Why Would You Need Reports & Dashboards in Microservices?
Most of the reports and dashboards were used for monitoring and maintaining microservices. Multiple options are available to help support this motive. It is possible to use reports and dashboards to:
  • Find out which resources are exposed to microservices.
  • Find out which services are affected whenever module alterations take place.
  • Provide an instant access point anytime information is needed.
  • Provides information about the versions of the deployed components or modules.
  • To give the components a level of self-awareness and compliance.
What Is Semantic Monitoring?
The entire application is monitored, and computerized tests are combined. Semantic Monitoring’s principal advantage is to discover out the qualities that make your business much more profitable. After a problem has been detected, it allows for faster insulation and bug triage, reducing the main repair time. After a problem has been detected, it allows for quicker insulation and bug emergency care, lowering the primary maintenance time. It tries to identify the transfers which are impacted by availability or lack of quality.

Why do we use Correlation IDs in Microservices architecture?
The correlation ID is a single value connected to requests and messages that refer a specific transaction or event chain. A correlation ID is also known as a transit ID. A well-publicized pattern of enterprise integration depends upon the use of Correlation ID. A correlation ID forms part of Java Messaging Service (JMS) as the non-standard HTTP header. But again, it is ambiguous to attach a correlation ID to a request. There’s not one you have to use.

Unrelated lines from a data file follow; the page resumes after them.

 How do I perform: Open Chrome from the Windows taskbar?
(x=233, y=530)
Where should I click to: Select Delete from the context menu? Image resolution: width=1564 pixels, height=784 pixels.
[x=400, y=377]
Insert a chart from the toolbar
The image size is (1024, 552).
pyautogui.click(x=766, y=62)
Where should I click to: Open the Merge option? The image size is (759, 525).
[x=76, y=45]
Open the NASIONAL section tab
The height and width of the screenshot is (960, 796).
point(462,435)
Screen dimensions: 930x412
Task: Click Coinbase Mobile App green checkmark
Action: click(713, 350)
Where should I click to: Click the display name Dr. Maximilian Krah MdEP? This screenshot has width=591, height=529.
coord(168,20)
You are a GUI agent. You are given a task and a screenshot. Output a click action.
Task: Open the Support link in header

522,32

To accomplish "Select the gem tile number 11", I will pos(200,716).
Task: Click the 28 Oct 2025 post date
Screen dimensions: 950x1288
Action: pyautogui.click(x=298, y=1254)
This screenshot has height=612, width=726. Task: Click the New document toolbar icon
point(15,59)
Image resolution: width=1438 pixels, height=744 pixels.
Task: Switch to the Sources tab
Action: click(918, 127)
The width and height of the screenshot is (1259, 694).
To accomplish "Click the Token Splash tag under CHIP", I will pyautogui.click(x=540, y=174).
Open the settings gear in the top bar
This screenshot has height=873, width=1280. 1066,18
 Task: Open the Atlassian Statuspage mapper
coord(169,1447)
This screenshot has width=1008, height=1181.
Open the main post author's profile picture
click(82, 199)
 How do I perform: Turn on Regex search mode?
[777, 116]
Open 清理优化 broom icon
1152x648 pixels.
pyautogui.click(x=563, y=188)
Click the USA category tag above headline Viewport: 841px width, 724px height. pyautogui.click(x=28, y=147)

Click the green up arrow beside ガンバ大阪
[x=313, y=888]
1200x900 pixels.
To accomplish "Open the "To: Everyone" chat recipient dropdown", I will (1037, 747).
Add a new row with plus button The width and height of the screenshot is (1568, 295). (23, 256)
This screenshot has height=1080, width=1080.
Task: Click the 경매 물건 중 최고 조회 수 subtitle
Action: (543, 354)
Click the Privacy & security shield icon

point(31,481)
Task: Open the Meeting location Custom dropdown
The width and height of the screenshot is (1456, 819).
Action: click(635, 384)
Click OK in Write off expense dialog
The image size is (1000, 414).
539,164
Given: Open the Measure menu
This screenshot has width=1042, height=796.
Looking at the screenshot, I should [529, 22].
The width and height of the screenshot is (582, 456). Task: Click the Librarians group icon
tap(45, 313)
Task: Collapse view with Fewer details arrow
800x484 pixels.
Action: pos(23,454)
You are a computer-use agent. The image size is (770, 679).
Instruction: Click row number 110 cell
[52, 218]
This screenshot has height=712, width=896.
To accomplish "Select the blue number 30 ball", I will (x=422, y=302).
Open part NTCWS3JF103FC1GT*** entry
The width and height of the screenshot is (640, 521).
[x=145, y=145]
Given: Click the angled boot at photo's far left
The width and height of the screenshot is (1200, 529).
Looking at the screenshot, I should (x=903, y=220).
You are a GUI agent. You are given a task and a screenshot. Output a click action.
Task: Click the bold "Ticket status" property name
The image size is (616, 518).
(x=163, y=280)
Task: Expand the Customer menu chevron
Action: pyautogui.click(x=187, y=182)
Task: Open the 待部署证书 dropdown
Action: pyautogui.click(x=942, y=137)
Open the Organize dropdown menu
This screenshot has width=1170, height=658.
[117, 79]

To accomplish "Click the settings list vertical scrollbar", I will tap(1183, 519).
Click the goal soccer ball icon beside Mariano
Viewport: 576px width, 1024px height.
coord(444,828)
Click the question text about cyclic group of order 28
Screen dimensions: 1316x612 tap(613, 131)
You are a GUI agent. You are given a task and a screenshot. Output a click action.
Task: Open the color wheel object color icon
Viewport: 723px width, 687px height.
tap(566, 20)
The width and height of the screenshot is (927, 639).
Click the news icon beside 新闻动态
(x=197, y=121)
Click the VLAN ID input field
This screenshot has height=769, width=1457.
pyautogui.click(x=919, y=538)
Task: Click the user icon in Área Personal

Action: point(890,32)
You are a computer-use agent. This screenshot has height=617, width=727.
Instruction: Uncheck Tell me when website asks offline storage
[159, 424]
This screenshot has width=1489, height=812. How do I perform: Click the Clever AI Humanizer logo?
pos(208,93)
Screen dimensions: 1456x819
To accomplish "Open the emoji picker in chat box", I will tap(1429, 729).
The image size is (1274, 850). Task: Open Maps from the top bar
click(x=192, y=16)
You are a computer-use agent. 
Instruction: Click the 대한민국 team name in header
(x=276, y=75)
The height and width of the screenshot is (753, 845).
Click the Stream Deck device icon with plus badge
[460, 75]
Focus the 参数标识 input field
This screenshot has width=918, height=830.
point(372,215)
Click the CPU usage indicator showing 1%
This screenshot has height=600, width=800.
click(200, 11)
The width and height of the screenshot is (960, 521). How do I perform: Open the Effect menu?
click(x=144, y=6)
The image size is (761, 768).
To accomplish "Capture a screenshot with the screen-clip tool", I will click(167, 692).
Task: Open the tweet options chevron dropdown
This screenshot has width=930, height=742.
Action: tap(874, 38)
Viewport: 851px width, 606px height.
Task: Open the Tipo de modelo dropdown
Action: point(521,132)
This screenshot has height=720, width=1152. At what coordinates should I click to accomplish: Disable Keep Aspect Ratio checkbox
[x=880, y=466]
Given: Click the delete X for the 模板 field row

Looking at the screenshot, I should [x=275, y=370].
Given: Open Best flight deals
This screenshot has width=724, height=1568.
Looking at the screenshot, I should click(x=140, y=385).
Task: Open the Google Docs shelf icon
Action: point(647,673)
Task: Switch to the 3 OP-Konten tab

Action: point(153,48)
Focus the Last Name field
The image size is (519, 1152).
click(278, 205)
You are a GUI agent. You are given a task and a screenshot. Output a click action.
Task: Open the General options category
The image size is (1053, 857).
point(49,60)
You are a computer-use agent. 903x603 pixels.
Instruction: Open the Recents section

But you’re going to do enough to use a correlation identifier in your messages if you model a distributed system that utilizes messages delays and asynchronous processing.

 Which tools you use for automation in microservice environments?
Microservices are automated starting from development till deployment to production.
GIT is mostly used for version control.
Jenkins is used for continuous integration.
Testing tools like JUnit, Selenium are used for automating testing.
Container technologies like Docker are used with release management tools like Chef or Puppet for infrastructure management automation.
Deployment automation is done using tools such as Kubernetes or Spring Cloud.

What is CI/CD?
Continuous Integration (CI) is the practice of automatically building and unit testing an entire application frequently, ideally on every source code check-in.
Continuous Delivery (CD) is the practice of deploying every build to a production like environment and performing automated integration and acceptance testing after it passes its build and unit tests.
This is required so that errors are identified at an early state and little to no coordination is required between different teams building different microservices.

How do you monitor microservices?
Spring Boot actuator is a good tool monitor metrics, counters for individual microservices. But if you have multiple microservices, its difficult to monitor each individually.
For this, we can use open source tools like Prometheous, Kibana or Graphana.
Prometheous is a pull-based monitoring tool. It contains metrics at given intervals, displays them and can also trigger alerts.
Kibana or Grafana are dashboard tools used to visualize and monitor the data.
When there are large number of microservices with dependencies, we can use AppDynamicsDynatrace, and New Relic that can draw dependencies among microservices.

What is Kubernetes?
Kubernetes is the market leading orchestration solution.
It helps with automating container deployments, scheduling, and the scalability of containers.

Kubernetes supports features such as automatic progressive rollouts, versioned deployments, and container resiliency if containers fail due to some reason.